Taxacom: replacing un-sequenceable types (was Re: Minimalist revision of Mesochorus)

Jared Bernard bernardj at hawaii.edu
Tue Sep 5 11:36:40 CDT 2023


Not only is biogeographical info not in DNA per se, but there are other
obvious risks of relying entirely on DNA. Clearly there is now a sentiment
that you can simply blast a barcode against a genetic repository to
identify something. Arguments about barcoding aside (and there are plenty),
a lot of stuff on genetic repositories is misidentified (e.g., Meiklejohn
et al. 2019, doi: 10.1371/ journal.pone.0217084; Fort et al. 2021, doi:
10.1111/1755-0998.13453; Cheng et al. 2023, doi:
10.3389/fevo.2023.1149839). So, someone who may not be an expert in
distinguishing species taxonomically has identified their species, and now
that name is forever associated with that genetic material.

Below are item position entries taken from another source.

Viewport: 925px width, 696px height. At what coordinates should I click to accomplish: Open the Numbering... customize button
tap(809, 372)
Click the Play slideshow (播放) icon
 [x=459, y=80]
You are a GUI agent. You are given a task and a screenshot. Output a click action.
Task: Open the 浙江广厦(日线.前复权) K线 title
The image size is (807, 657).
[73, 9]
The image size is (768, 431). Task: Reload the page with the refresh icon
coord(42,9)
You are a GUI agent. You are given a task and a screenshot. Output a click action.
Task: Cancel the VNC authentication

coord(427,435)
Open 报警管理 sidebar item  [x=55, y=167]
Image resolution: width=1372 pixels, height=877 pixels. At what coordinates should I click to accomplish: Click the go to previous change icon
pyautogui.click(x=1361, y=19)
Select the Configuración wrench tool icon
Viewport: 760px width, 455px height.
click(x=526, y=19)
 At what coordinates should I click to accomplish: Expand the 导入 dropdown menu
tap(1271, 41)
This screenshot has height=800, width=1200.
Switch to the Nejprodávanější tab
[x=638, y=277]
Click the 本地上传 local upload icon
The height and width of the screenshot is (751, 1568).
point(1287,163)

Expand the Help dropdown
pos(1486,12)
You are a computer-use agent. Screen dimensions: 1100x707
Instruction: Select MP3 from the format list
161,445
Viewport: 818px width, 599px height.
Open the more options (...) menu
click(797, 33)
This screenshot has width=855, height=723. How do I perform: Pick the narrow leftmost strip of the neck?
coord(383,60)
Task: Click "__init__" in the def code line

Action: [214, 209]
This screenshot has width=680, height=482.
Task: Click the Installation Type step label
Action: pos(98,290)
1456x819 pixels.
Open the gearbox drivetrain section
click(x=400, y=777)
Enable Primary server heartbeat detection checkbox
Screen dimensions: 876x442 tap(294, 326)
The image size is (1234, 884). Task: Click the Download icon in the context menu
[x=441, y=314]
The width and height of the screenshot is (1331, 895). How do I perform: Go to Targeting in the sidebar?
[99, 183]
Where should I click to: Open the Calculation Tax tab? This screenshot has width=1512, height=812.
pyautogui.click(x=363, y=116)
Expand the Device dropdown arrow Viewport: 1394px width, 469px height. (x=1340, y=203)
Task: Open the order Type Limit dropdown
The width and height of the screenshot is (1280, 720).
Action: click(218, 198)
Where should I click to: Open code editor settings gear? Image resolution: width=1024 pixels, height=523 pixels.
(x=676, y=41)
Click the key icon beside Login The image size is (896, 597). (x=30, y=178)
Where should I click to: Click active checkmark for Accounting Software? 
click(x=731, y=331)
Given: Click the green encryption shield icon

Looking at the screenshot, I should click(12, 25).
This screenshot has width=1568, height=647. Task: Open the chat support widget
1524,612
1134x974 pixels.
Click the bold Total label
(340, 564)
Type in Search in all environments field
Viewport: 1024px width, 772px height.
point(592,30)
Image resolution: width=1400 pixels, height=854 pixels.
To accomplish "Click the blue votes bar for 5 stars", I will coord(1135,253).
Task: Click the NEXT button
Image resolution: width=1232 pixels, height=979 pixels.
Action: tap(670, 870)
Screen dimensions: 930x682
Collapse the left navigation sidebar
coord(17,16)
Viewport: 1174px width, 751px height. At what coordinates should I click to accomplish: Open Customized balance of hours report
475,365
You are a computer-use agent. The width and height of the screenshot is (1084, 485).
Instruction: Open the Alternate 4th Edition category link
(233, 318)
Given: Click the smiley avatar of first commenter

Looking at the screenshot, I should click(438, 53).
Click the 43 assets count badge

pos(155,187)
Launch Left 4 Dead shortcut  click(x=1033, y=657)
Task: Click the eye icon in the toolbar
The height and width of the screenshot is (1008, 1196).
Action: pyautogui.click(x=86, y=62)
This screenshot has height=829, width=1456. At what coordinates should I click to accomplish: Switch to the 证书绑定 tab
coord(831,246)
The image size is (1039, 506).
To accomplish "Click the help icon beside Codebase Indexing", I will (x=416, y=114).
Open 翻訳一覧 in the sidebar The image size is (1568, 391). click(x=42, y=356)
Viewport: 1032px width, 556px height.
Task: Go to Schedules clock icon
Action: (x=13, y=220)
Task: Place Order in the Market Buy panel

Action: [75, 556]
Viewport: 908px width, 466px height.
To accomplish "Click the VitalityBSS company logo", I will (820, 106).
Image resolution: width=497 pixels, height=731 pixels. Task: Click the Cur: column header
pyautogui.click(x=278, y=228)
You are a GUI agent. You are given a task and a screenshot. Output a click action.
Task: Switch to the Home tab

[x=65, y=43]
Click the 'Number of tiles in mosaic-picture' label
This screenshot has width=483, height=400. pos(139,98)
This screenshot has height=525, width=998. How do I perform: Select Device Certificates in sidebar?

So when the
next user blasts their species' DNA, it comes back with an ID (or rather,
highest similarity), and that user probably doesn't question it. (Same
problem with the new AI tools.)

The task of the underappreciated field of taxonomy must therefore be to
distinguish species morphologically so that any following work, like
evolutionary relationships or ecology, won't be misapplied to the wrong
species. I always wonder, given the above emerging data on misidentified
material on genetic repositories, how many papers on ecology, conservation
biology, or evolution have misidentified the study subjects. This is the
problem with the widening disconnect between people studying biodiversity
and people who can identify the basic units of biodiversity.

And of course, this is aside from the fact that only an infinitesimal
amount of the world's biodiversity has any sequence in a repository,
incorrect or not (Kvist 2013, doi: 10.1016/j.ympev.2013.05.012).

If I'm restating an earlier comment, I apologize.